Everyone remembers the “coming out” scene in X2, with Iceman telling his parents that he’s a mutant.

Yeah. As a gay or bisexual guy, which is what I am, I don’t know if I’m the guy who at that moment in my career was ready to make an “issues” film. So that scene where he talks to his parents was blatant and meant for humor. And that was always something very specific about the X-Men, which related to the LGBT community. You’re born into a family or a neighborhood which you do not identify with. A person of a certain religion or race is born into a community of similar faiths or physical attributes. But an LGBT person is born into a world—to use the example that X-Men uses—like a mutant. And of course the parents aren’t mutants, the brothers and sisters might not be mutants. And they feel a unique kind of aloneness. I’ve always felt it made sense to include that in the comic universe. I know Northstar of Alpha Flight, from years ago, was also a gay character.

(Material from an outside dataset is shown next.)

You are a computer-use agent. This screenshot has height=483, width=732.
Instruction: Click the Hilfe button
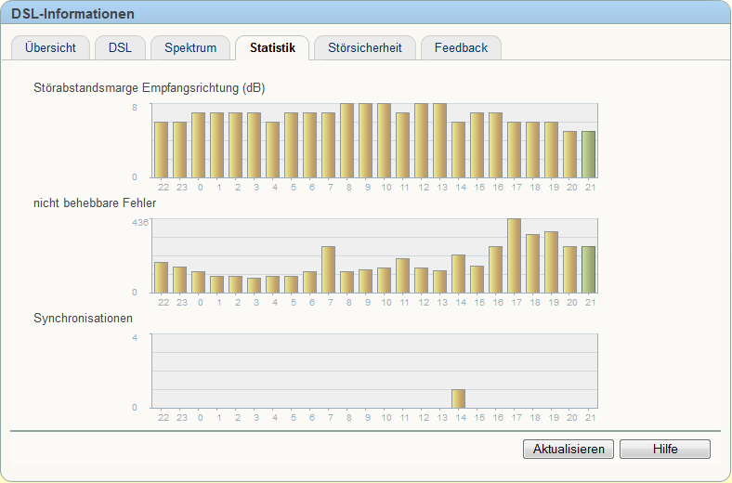pos(664,450)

But you’re saying that that scene, or any of the other Iceman scenes, wasn’t written with an agenda?

No, no. It wasn’t like, “Okay, Bobby Drake is my gay character.” Maybe subconsciously there, I thought it was a possibility. And that’s because there’s some logic to it. In the movies, he did develop an affection for a girl that he know he wouldn’t be able to have genuine intimacy with. And so of course there is an allegory to be made, and always has been.

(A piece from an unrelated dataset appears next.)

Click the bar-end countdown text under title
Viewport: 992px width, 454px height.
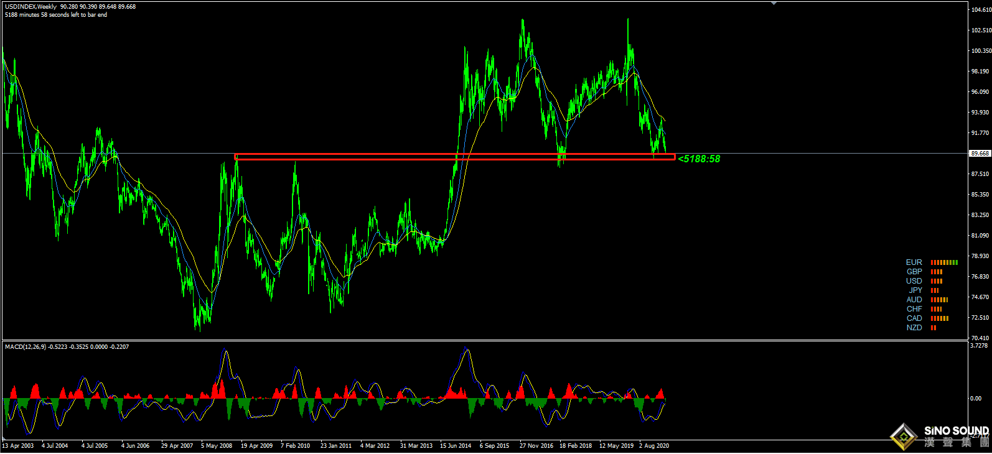click(55, 15)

Right, I think comic-book readers do get allegory.

I spoke with Stan Lee about it years ago once, over lunch. I said to him, “Did the gay allegory ever enter the minds of you guys?” I didn’t want to speak out of turn, if that’s not something he’s publicly spoken to. But he said, “Absolutely.” He might have said that out of politeness towards me, but I believed him. And he’s a pretty open guy. I never felt like I had to tiptoe around him in terms of what I asked or what I said.

Isn’t it true that you pitched this aspect of the film to Ian McKellen in order to get him in the first movie?

Yes, that was one of the ways I got him to understand it. I told him, “Your character and Xavier are two very different leaders in the gay rights movement—how about that?” And Ian was like, “I can wrap my brain around that.” And so I was like, “Alright, now get in this helmet and this red suit.” [Laughs]

What do you think of the future of gay characters in comic book movies?

Well, I don’t necessarily explore that in X-Men: Apocalypse, I can tell you that. But I would hope that at some point a character could emerge as gay or transgender. If it is explored, I hope it’s done the same way as in something like [1971’s] Sunday, Bloody, Sunday, where two men kissed on screen for one of the first times, and the way John Schlesinger filmed it, to quote him, it was just no big deal. Because the producers thought he should make it dark and moody. And he said, “No way, it is what is it: No big deal.”

Like two people just saying hello to each other and kissing, which is totally normal.

Yes, exactly. So I hope if it is explored in the X-Men franchise by either myself or others, I hope they just treat it like what it is and not make a big deal of it. And I think we’re seeing that in television now and we’re seeing it more and more in movies, where gay characters are not just gay for gay’s sake. They just happen to be gay or bisexual or transgender. The less a deal one makes of it, the less of a deal it is.

So you’re pretty confident we’ll see that in a comic movie?

It’s inevitable. It’s evolving to a place, finally, at least in the United States. In other place it’s going backwards, unfortunately. But gay isn’t what it used to be. I remember in my high school, there were no gay people. I mean, obviously there were but nobody knew about it. Now people have coming-out parties for their high-school buddies. Not in every state, of course, but it’s happening.

I was looking online to see if I could find any anti-gay comments about Iceman from when your first X-Men movies were released. And I found one guy saying that it was homosexual propaganda.

Oh good! Well at least he got the message. [Laughs] But of course it’s not propagandistic in any agenda-driven way. I love science fiction and fantasy. I love those X-Men characters and I love that universe. But there is that allegory to be made and I’m not going to ignore it.